** START TEXT PROVIDED **
Skip to main content

Deploy a Model

Deploy a model into your created cluster and nodepool


Clarifai’s Compute Orchestration provides efficient capabilities for you to deploy any model on any compute infrastructure, at any scale.

You can configure your compute environment and deploy your models into nodepools with your preferred settings, optimizing for both cost and scalability.

With model deployment, you can quickly take a trained model and set it up for inference.

tip

Learn how deployment works when making a prediction using our Compute Orchestration capabilities here.

Via the UI

note

Each model or workflow can only have one deployment per nodepool.

Step 1: Start Creating a Deployment

To create a deployment, navigate to the model’s page and click the Deploy Model button.

You can also open the Activity tab to check if the model is already running on any compute environments. This tab displays the compute requirements needed for successfully deploying the model, allowing you to choose a nodepool that meets those requirements.

Alternatively, to create a deployment, go to the specific cluster or nodepool where you want the deployment to run, then click the Deploy Model button on that page.

Step 2: Select a Model

You’ll be redirected to a page where you can configure the compute settings for your deployment.

If you haven’t already selected a trained model, you can do so here. By default, the latest version of the model will be used, unless you switch the version toggle off to manually select a different version.

The model’s compute requirements will also be displayed, helping you select a compatible cluster and nodepool that meet those specifications.

Step 3: Select Cluster and Nodepool

Choose an existing cluster and nodepool — or create new ones — based on your model’s compute requirements and performance goals.

Once selected, the details of the chosen cluster and nodepool will be displayed for your review.

Step 4: Provide Deployment ID

Provide a deployment ID to uniquely identify your deployment.

You can also add an optional description to provide additional context and make it easier to recognize later.

Step 5: Configure Advanced Settings

You can also configure advanced deployment settings if needed. If you choose not to, the default values will be applied automatically.

  • Model Replicas — This specifies the minimum and maximum range of model replicas to deploy, adjusting based on your performance needs and anticipated workload. Adding replicas enables horizontal scaling, where the workload is distributed across several instances of the model rather than relying on a single one. However, increasing them consumes more resources and may lead to higher costs. Each node in your nodepool can host multiple replicas, depending on model size and available resources.
** END TEXT PROVIDED **
** START RECORDED INFORMATION **
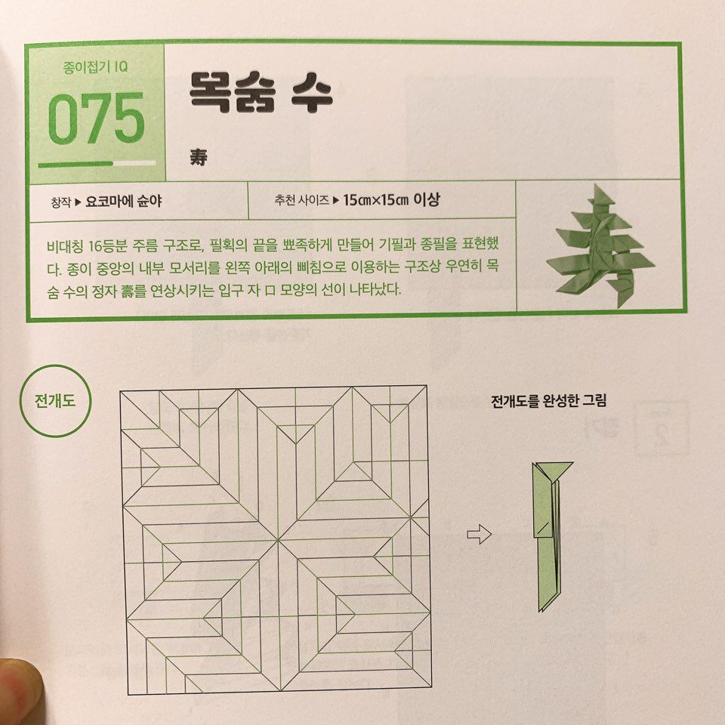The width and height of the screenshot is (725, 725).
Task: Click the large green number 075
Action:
** END RECORDED INFORMATION **
◆ **WRITTEN INSTRUCTION**
According to the page on deploying a model, how many deployments can each model or workflow have per nodepool? The data plays no part in this.

◆ **RESPONSE FOR THIS EXERCISE**
Each model or workflow can have only one deployment per nodepool.